Posted by: Brian at June 2, 2006 06:13 AM

If you truly believe that the privately-created and financed Internet (the DARPA days are long gone) should be public infrastructure, then the government should take it over, regulate the pricing/access, and we'll be left with somethine akin to the power network in terms of adoption of new technology. Regulated monopolies are the last people to innovate -- you want to harness the Internet to this broken model?

Posted by: Paul T. Ryan at June 2, 2006 02:53 PM

"Who said the internet was only for business?"
Posted by: Jesse D at June 1, 2006 03:13 PM

Of all the bones being chewed on of this word carcass, this one made me think the most - thanks.

I just installed OpenBSD for use as a primary name server located directly in Tier1 territoy in the middle of the wild west in Equinix downtown L.A.

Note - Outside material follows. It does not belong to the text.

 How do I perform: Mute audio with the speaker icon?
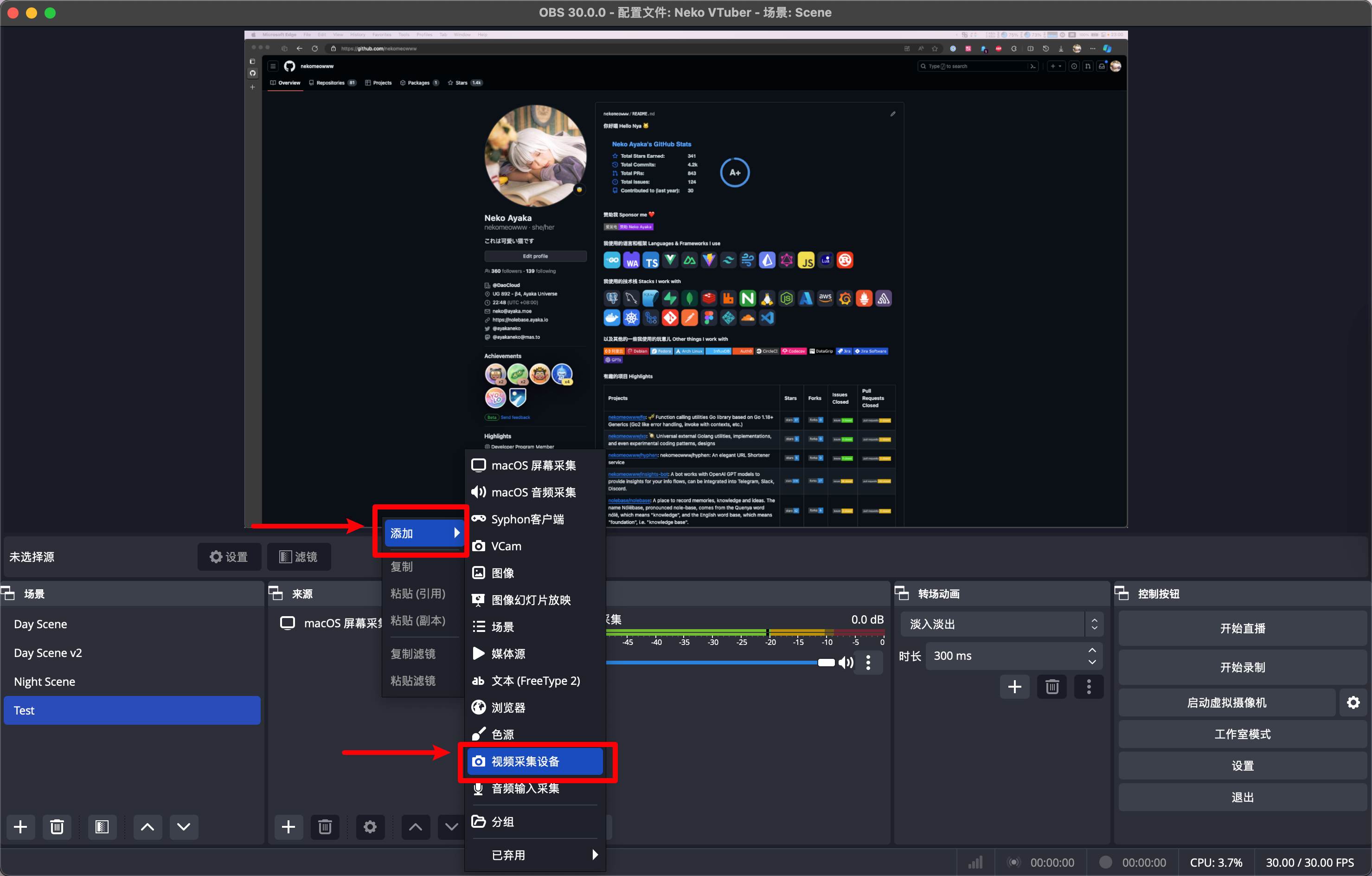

Looking at Cisco and Juniper interfaces also, I notice that all the network infrastructure which is used to turn the highest profits in history, were mostly done by companies who took advantage of the BSD licensing scheme.

I think any non-public organizations should pay taxes to connect to the backbone, and start giving back to the community that continues sustaining them, i.e. the cheap overeducated (relative to American education) foreign labor.

Posted by: Janky Jingo at June 4, 2006 09:23 PM

There obviously is some government regulation, otherwise the terrain would be filled with multiple redundant telephone and cable infrastructures. Some government somewhere decides how many different MANs are going to be permitted, keeps track of what to add to the as-builts, etc.

As for the power system, the holders of old technology hold so much sway over the political process as to be virtually self-regulating. We're told by the stockholders of these corporations that this is what capitalism is about, but for those who don't have the spare change to engage in investing beyond some paltry 401k allocation, how is this not calcified autocracy really?